Your body is for all practical purposes merely a machine, which the mind uses. This mind is usually thought of as consciousness; but the conscious part of your mind is in fact the very smallest part of it. Ninety per cent of your mental life is subconscious, so when you make active use of only the conscious part of your mind you are using but a fraction of your real ability; you are running on low gear. And the reason why more people do not achieve success in life is because so many of them are content to run on low gear all their lives — on SURFACE ENERGY. If these same people would only throw into the fight the resistless force of their subconscious minds they would be amazed at their undreamed of capacity for winning success.
Conscious and subconscious are, of course, integral parts of the one mind. But for convenience sake let us divide your mind into three parts — the conscious mind, the subconscious mind, and the Infinite, Subliminal or Universal Mind.
The Conscious Mind
When you say, “I see — I hear — I smell — I touch,” it is your conscious mind that is saying this, for it is the force governing the five physical senses. It is the phase of mind with which you feel and reason — the phase of mind with which everyone is familiar. It is the mind with which you do business. It controls, to a great extent, all your voluntary muscles. It discriminates between right and wrong, wise and foolish. It is the generalissimo, in charge of all your mental forces. It can plan ahead — and get things done as it plans. Or it can drift along haphazardly, a creature of impulse, at the mercy of events — a mere bit of flotsam in the current of life.

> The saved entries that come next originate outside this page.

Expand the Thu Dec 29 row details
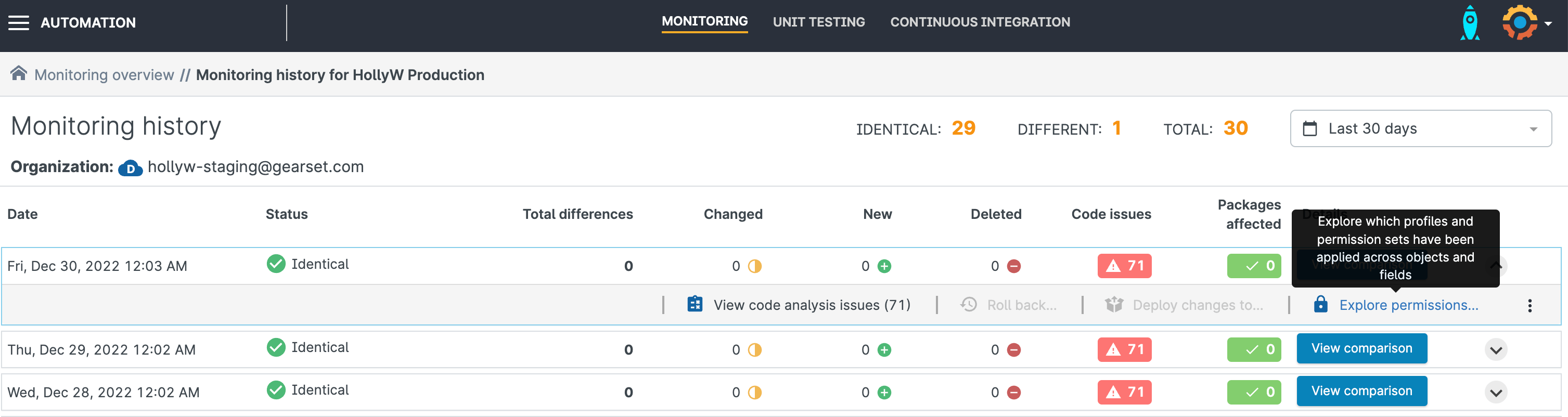The image size is (1568, 417). [x=1496, y=350]
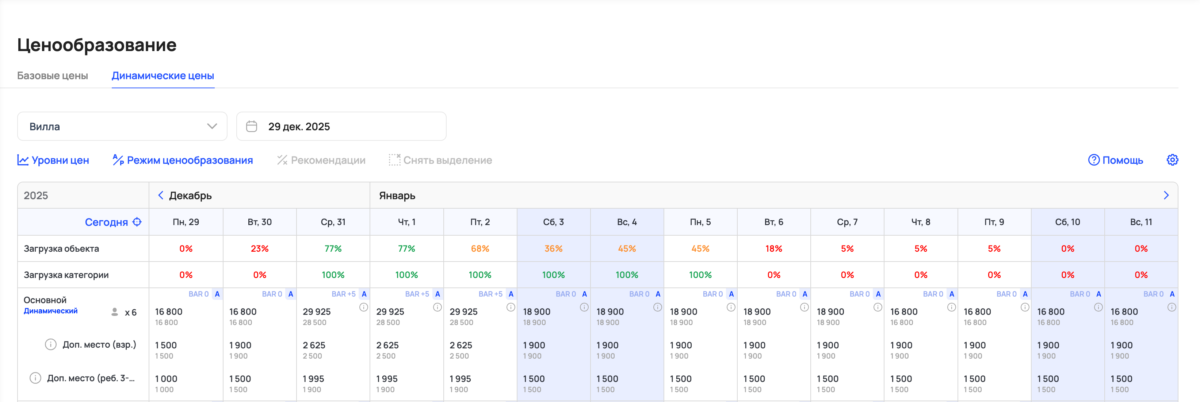This screenshot has width=1200, height=402.
Task: Open Уровни цен
Action: 54,160
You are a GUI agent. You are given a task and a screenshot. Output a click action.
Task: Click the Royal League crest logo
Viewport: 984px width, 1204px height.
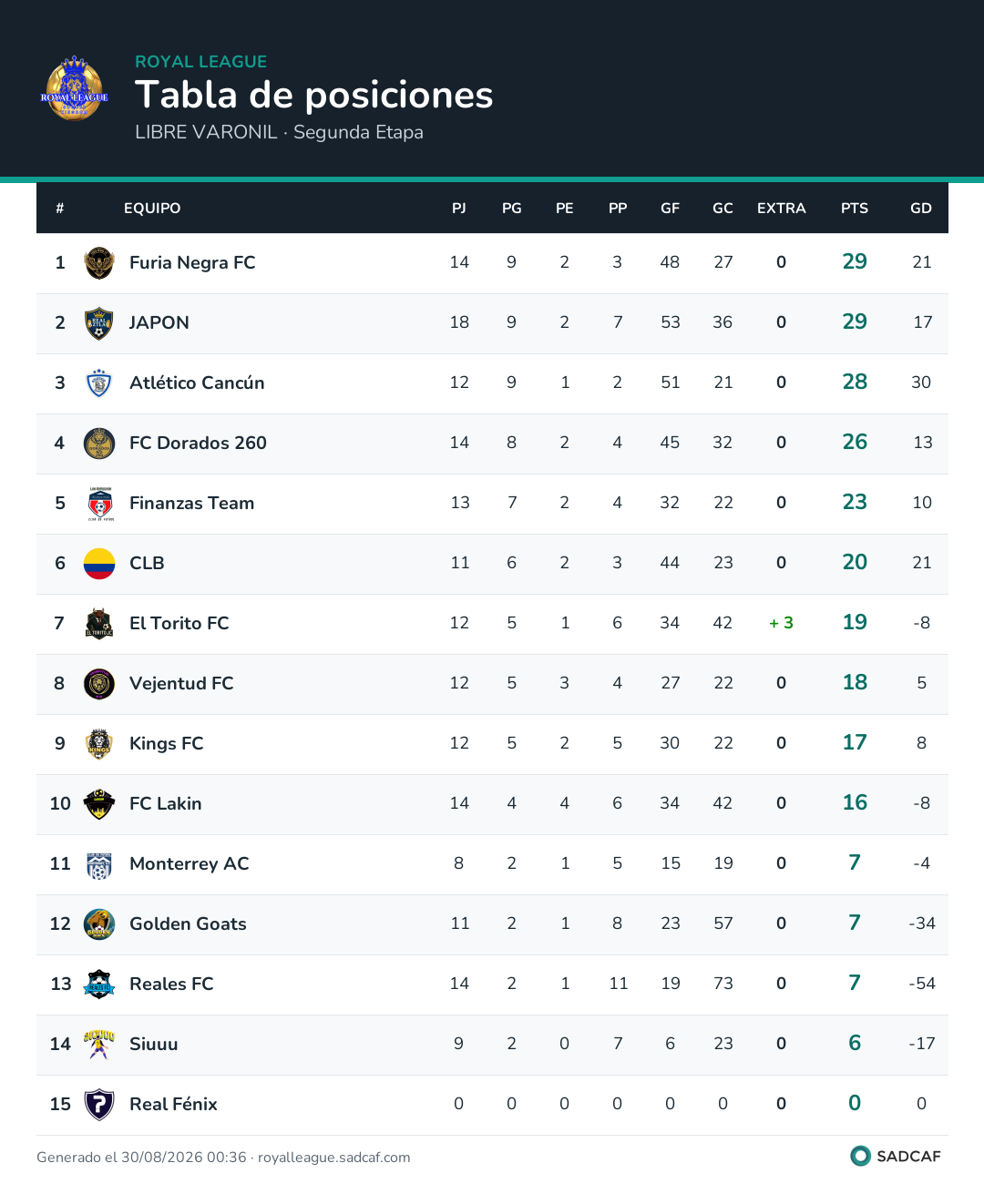tap(75, 88)

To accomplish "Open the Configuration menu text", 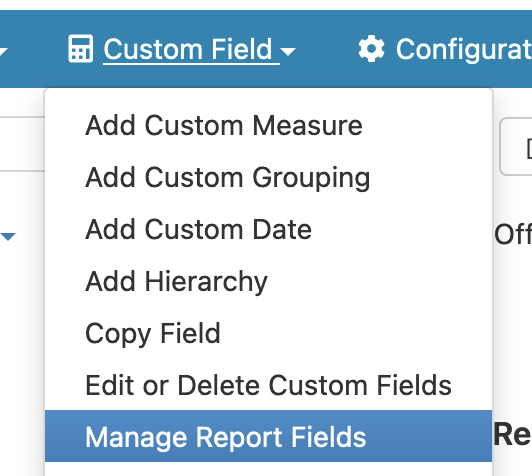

For it is only through your conscious mind that you can reach the subconscious and the Universal Mind. Your conscious mind is the porter at the door, the watchman at the gate. It is to the conscious mind that the subconscious looks for all its impressions. It is on it that the subconscious mind must depend for the teamwork necessary to get successful results. You wouldn’t expect much from an army, no matter how fine its soldiers, whose general never planned ahead, who distrusted his own ability and that of his men, and who spent all his time worrying about the enemy instead of planning how he might conquer them. You wouldn’t look for good scores from a ball team whose pitcher was at odds with the catcher. In the same way, you can’t expect results from the subconscious when your conscious mind is full of fear or worry, or when it does not know what it wants.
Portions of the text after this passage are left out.